A Spinoza Reader: The Ethics and Other Works
by Baruch Spinoza
My rating: 2 of 5 stars
There is joy in returning to a thinker after a quarter century. I read Spinoza in my first semester of graduate school and hadn't ever occasioned to read him again until these last few weeks. I did this time read parts of this anthology and of his masterwork, The Ethics, that I did not read the first time around.
Apparently in class in 1996 we were focused on his metaphysics, so this time I enjoyed reading some of his biblical hermeneutics, psychology, and moral and political thought. I feel as if I come away with a better grasp of Spinoza, his role in the history of ideas, and his influence upon later thinkers.

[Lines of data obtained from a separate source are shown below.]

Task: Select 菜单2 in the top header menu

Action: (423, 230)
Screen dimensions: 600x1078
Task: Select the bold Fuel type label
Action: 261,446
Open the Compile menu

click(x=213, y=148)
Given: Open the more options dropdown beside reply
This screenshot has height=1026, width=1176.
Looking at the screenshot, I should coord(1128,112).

I was surprised to find some wise aphorisms in The Ethics, which reminded me of Marcus Aurelius. Here are a few examples: "He who lives according to the guidance of reason will strive, as far as he can, to bring it about that he is not troubled with affects of hate, and consequently will strive that the other also should not undergo those affects." "A free man thinks of nothing less than of death, and his wisdom is a meditation on life, not on death." "A free man who lives among the ignorant strives, as far as he can, to avoid their favors." "The proud man loves the presence of parasites, or flatterers, but hates the presence of the noble."

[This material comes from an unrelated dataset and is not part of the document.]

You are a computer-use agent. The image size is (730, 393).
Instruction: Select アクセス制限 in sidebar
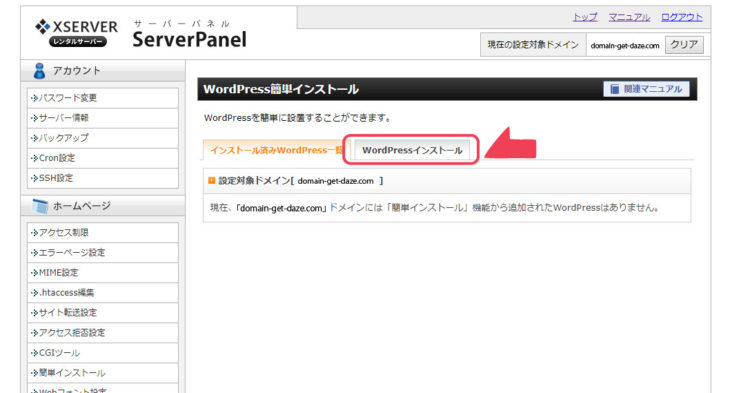pos(103,233)
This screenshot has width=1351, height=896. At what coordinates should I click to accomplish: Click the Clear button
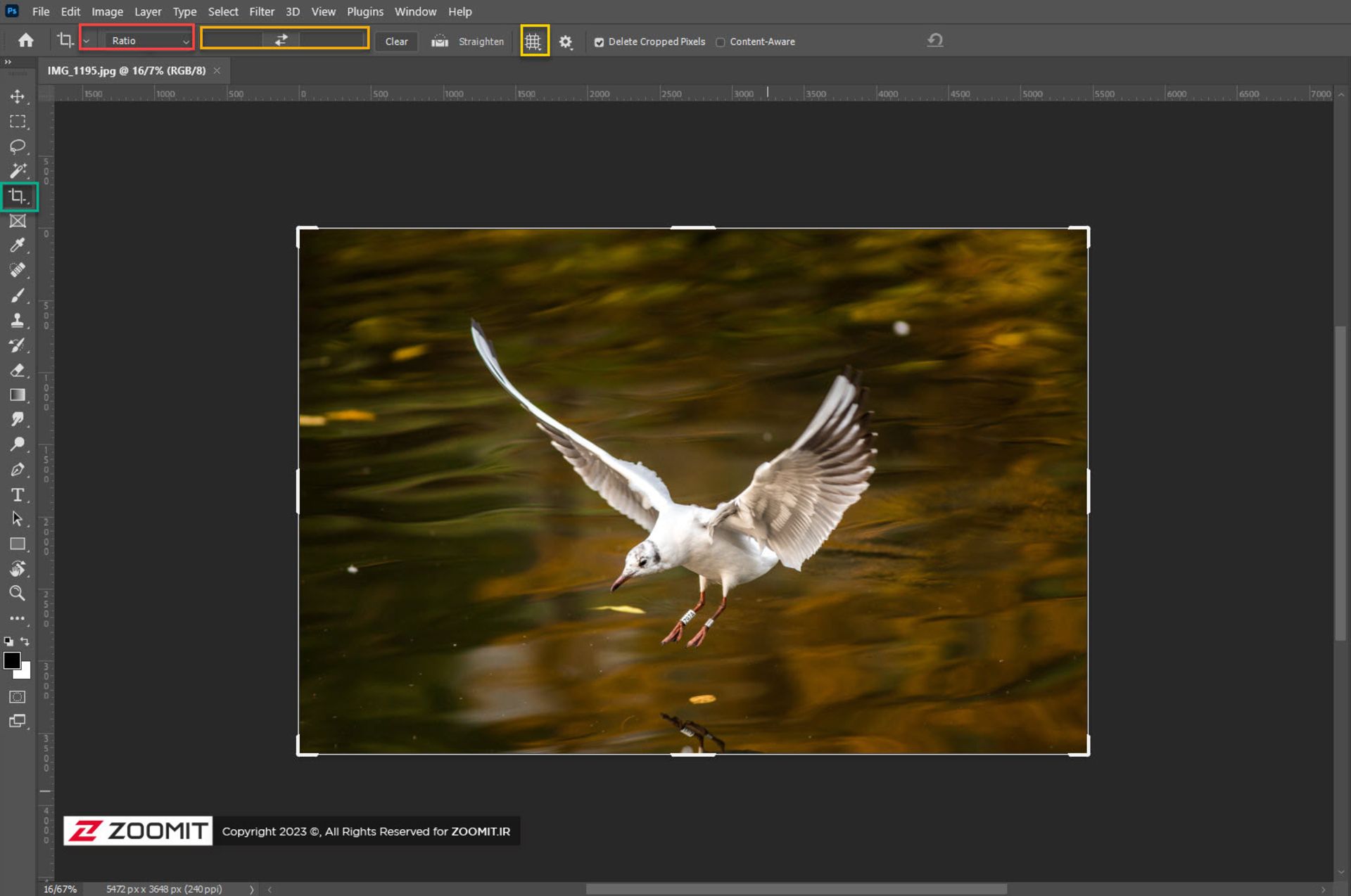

But then there are the puzzling ones as well, such as "There are no affects of hope or fear without sadness . . . there is no hope without fear." "Humility is not a virtue, or does not arise from reason." "He who loves God cannot strive that God should love him in return."
Spinoza's work is an extreme expression of the life of reason. This is more fully embodied in his geometric approach to philosophy, presenting definition, axioms, and postulates that makes his masterwork awkward to read.
But as an expression of the life of reason, his philosophy possesses admirable qualities. It represents a high (yet impossible) ideal--the closing line of The Ethics is "But all things excellent are as difficult as they are rare."
But I find him overall to be obtuse and wrongheaded, particularly in his metaphysics which undergirds everything else.